L’autre grand thème de 2015 au cinéma, ce sont les familles dans tous leurs états. Je passe sur « Star Wars VII» de J.J. Abrams, dont le conflit avec papa est le sujet perpétuel et immortel. La famille, si l’on veut, commence bien, le badinage amoureux et léger est bien vu : « The hill of freedom » de Hong Saang-soo en Corée du sud, « Les nuits blanches du facteur » d’Andrei Konchalovsky en Russie, « Vincent n’a pas d’écailles » de Thomas Salvador en France, la drague est sympathique, réhabilitée, promue au rang des beaux arts, et, au fond, il faudrait s’en tenir là. La rencontre, c’est encore le plus beau, car elle recèle le trésor de la découverte, des corps, des sens, des âmes.

 

Ensuite, cela se dégrade : le couple s’installe, et s’en prend plein la tête. Obligatoire dans un mode de science fiction pour « The Lobster » de Yorgos lanthimos, incapable de se retrouver et de se réparer, après la catastrophe, avec « Phoenix » de Christian Petzold en Allemagne, dans l’avenir comme dans le passé, le couple tourne mal. Dans le présent, c’est encore pire : « Snow therapy » de Ruben Ostlund lui règle un compte définitif. Même quand il est perdu, il est obsédant : la mort ne protège pas de la névrose, au Japon « Vers l’autre rive » de Kyoshi Kurosawa ; la séparation ne fait qu’envenimer les regrets et la crise d’identité, en Chine (« Au-delà des montagnes » de Jia Zhangke). En plus, loin de créer un environnement aimant, il est anxiogène pour les enfants, à cause de secrets et mystères qui remontent inexorablement à la surface, dans les familles américaines moyennes comme dans « Les secrets des autres » de Patrick Wang ou dans les familles bourgeoises déchirées en France de « Trois souvenirs de ma jeunesse » d’Arnaud Desplechin.

 

La difficulté d’élever ses enfants a parcouru tout le cinéma l’année dernière : parents totalement absents, ombres parmi les ombres, écartés de la vie de leurs enfants adolescents dans les banlieues américaines de « It follows » de David Mitchell, vaines tentatives d’élargir le cercle familial par-dessus les barrières sociales en Colombie (« Gente de bien » de Franco Lolli), mères en difficulté face à leurs filles, mais luttant pour leur bien, et se battant pour maintenir les liens (« Fatima » de Philippe Faucon, « A peine, j’ouvre les yeux » de Leyla Bouzid, « Une seconde mère » d’Anna Muylaert), toutes les dimensions ou presque ont été visitées par un cinéma en crises de nerfs familiales.
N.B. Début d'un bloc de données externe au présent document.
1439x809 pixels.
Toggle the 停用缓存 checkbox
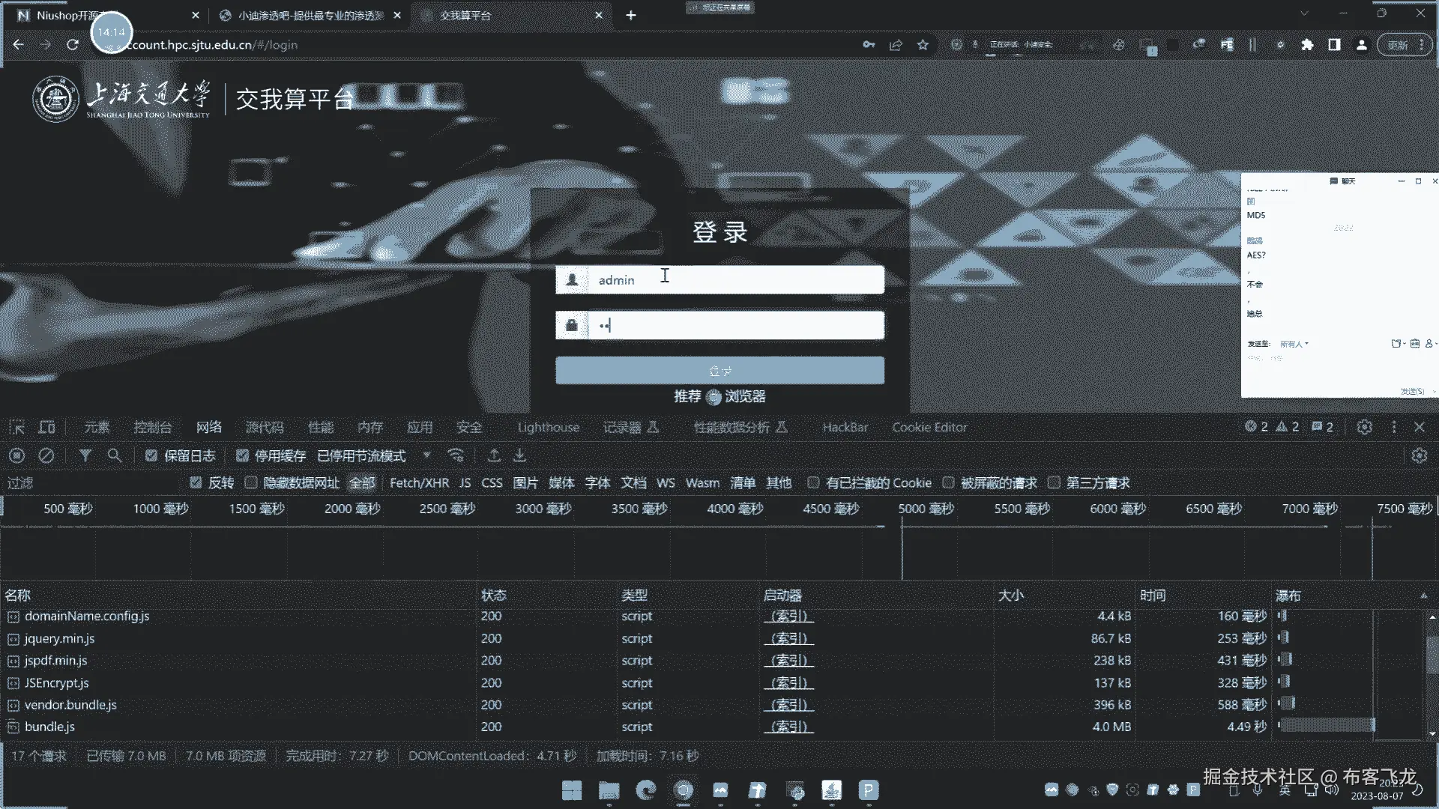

Même si chaque homme reste un petit garçon éploré (« Mia madre » de Nanni Moretti), tout n’est pas si simple et les modèles ne sont pas unidimensionnels.

 

Et tout n’est pas si négatif, non plus. Y compris du côté des pères, qui portent tant bien que mal de petites communautés familiales, dans « Les merveilles » de Marai Alexandra Lungu en Italie ou « Back home » du norvégien Joachim Trier. La solidarité tisse des liens qui deviennent plus puissant que tout, entre vraies sœurs (« Mustang » de Deniz Gamze Ergüven) ou sœurs d’adoption et de cœur (« Much loved » de nabil Ayouch). Et toute famille séparée, recomposée, éloignée, n’est pas vouée à la mésentente et aux tensions, comme en témoigne le formidable « Notre petite sœur » du Japonais Kore-Eda, hymne à l’ouverture, l’apprentissage et la tendresse. Même dans l’éprouvant « Le fils de Saul »,de Laszlo Nemes, le héros finit par s’inventer un fils pour rester homme et se grandir, au-dessus de tous les salauds.

 

Finalement, c’est l’amitié qui construit de superbes familles, celles que nous nous choisissons : l’immeuble d’ « Asphalte » de Samuel Benchetrit qui offre asile et couscous à un cosmonaute américain, et fraternité pour tous, la bande de potes décousue, bordélique, et tolérante, dans « Je suis mort mais j’ai des amis » de Guillaume Malandrin, les clients politisés et remplis d’espoirs du « Taxi Téhéran » de Jafar Panahi, les réseaux d’amitié et de solidarité salués sur trois films des « Mille et une nuits » de Miguel Gomes au Portugal : le cinéma a taillé quelques échappées belles dans un ciel gris.

 

Toutes les communautés ne sont pourtant pas positives, et le cinéma nous invite à la réflexion entre habitus familial, milieu d’origine, contrôle social imposé et désir d’autonomie, liberté individuelle, volonté d’émancipation : « The other side » de Roberto Minervini ou « les chansons que mes frères m’ont apprises » de Chloé Zhao dénoncent, mais avec subtilité, sans lourdeur, ce que pèse un environnement déglingué, sans tomber dans un déterminisme dérisoire ou sociologisant au mauvais sens du terme (les individus sont constamment face à leurs choix dans un univers contraint et restreint). Sur un mode léger, « Dear white people » de Justin Simien jouait sur le politiquement correct et la question raciale dans les universités américaines, en évitant tous les pièges, car les poncifs et clichés étaient constamment tournés en dérision, et traités dans ce qu’ils avaient de vrais et de faux dans le même mouvement.

 

Ce qui est épatant avec les classements, c’est qu’ils n’ont aucun sens : la réalité y résiste, et cela permet de relativiser. Où placer « Cimetery of Splendour » d’Apichatpong Weerasethakul, le plus beau film de l’année ? Nulle part, et c’est très bien comme cela : là-aussi, des soldats s’endorment (tiens, tiens) ; les lieux impriment leurs marques indélébiles ; les traces du passé ressurgissent en souvenirs instables, voire inventés… Ce qui fait un grand film, c’est cette impression qu’il synthétise, agrège, recompose des fragrances impalpables que nous croyions suspendus dans l’air. Alors, vive le cinéma en 2016 : il y aura d’autres faux thèmes transversaux, et des ovnis hors des constellations d’étoiles, formées de liens subjectifs !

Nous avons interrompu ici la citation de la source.